▶ _EXERCISE INSTRUCTIONS_:
Could you print every record below exactly as it appears?

--- START ---

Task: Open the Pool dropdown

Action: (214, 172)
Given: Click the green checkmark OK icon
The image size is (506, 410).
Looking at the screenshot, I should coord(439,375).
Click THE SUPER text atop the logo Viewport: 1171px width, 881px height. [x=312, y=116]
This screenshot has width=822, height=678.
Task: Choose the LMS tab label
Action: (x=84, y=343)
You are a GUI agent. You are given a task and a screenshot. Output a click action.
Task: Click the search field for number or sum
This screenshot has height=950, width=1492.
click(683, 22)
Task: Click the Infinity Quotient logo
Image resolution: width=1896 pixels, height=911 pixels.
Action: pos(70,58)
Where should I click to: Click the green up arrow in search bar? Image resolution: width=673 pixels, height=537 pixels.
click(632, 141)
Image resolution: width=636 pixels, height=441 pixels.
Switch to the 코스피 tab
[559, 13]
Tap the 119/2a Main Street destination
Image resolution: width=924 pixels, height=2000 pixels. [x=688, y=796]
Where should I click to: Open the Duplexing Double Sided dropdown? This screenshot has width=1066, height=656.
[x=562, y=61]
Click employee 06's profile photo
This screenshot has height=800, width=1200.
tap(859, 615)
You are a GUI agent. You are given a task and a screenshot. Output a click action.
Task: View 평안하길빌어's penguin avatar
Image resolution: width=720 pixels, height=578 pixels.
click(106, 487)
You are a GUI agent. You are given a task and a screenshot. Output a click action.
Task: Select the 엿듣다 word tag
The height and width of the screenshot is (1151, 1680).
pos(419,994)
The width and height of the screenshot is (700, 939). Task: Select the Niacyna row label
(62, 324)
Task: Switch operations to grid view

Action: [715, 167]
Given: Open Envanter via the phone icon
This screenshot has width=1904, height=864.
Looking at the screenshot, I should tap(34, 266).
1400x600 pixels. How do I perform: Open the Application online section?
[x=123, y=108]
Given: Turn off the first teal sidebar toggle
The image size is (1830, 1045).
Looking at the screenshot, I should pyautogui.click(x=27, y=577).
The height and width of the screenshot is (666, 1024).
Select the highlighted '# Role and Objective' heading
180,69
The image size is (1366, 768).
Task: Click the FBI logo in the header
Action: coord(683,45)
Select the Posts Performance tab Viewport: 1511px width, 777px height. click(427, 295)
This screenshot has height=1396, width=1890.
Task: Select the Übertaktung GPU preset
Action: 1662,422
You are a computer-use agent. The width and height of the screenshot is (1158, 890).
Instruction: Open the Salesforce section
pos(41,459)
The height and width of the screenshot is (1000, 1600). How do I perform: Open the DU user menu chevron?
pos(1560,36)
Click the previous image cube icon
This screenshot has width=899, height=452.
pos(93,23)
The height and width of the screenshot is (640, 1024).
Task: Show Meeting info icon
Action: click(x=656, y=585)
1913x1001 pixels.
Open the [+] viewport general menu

--- END ---

▶ _WORKED SOLUTION_:
Task: Open the Pool dropdown

Action: (214, 172)
Given: Click the green checkmark OK icon
The image size is (506, 410).
Looking at the screenshot, I should coord(439,375).
Click THE SUPER text atop the logo Viewport: 1171px width, 881px height. [x=312, y=116]
This screenshot has width=822, height=678.
Task: Choose the LMS tab label
Action: (x=84, y=343)
You are a GUI agent. You are given a task and a screenshot. Output a click action.
Task: Click the search field for number or sum
This screenshot has height=950, width=1492.
click(683, 22)
Task: Click the Infinity Quotient logo
Image resolution: width=1896 pixels, height=911 pixels.
Action: pos(70,58)
Where should I click to: Click the green up arrow in search bar? Image resolution: width=673 pixels, height=537 pixels.
click(632, 141)
Image resolution: width=636 pixels, height=441 pixels.
Switch to the 코스피 tab
[559, 13]
Tap the 119/2a Main Street destination
Image resolution: width=924 pixels, height=2000 pixels. [x=688, y=796]
Where should I click to: Open the Duplexing Double Sided dropdown? This screenshot has width=1066, height=656.
[x=562, y=61]
Click employee 06's profile photo
This screenshot has height=800, width=1200.
tap(859, 615)
You are a GUI agent. You are given a task and a screenshot. Output a click action.
Task: View 평안하길빌어's penguin avatar
Image resolution: width=720 pixels, height=578 pixels.
click(106, 487)
You are a GUI agent. You are given a task and a screenshot. Output a click action.
Task: Select the 엿듣다 word tag
The height and width of the screenshot is (1151, 1680).
pos(419,994)
The width and height of the screenshot is (700, 939). Task: Select the Niacyna row label
(62, 324)
Task: Switch operations to grid view

Action: [715, 167]
Given: Open Envanter via the phone icon
This screenshot has width=1904, height=864.
Looking at the screenshot, I should tap(34, 266).
1400x600 pixels. How do I perform: Open the Application online section?
[x=123, y=108]
Given: Turn off the first teal sidebar toggle
The image size is (1830, 1045).
Looking at the screenshot, I should pyautogui.click(x=27, y=577).
The height and width of the screenshot is (666, 1024).
Select the highlighted '# Role and Objective' heading
180,69
The image size is (1366, 768).
Task: Click the FBI logo in the header
Action: coord(683,45)
Select the Posts Performance tab Viewport: 1511px width, 777px height. click(427, 295)
This screenshot has height=1396, width=1890.
Task: Select the Übertaktung GPU preset
Action: 1662,422
You are a computer-use agent. The width and height of the screenshot is (1158, 890).
Instruction: Open the Salesforce section
pos(41,459)
The height and width of the screenshot is (1000, 1600). How do I perform: Open the DU user menu chevron?
pos(1560,36)
Click the previous image cube icon
This screenshot has width=899, height=452.
pos(93,23)
The height and width of the screenshot is (640, 1024).
Task: Show Meeting info icon
Action: click(x=656, y=585)
1913x1001 pixels.
Open the [+] viewport general menu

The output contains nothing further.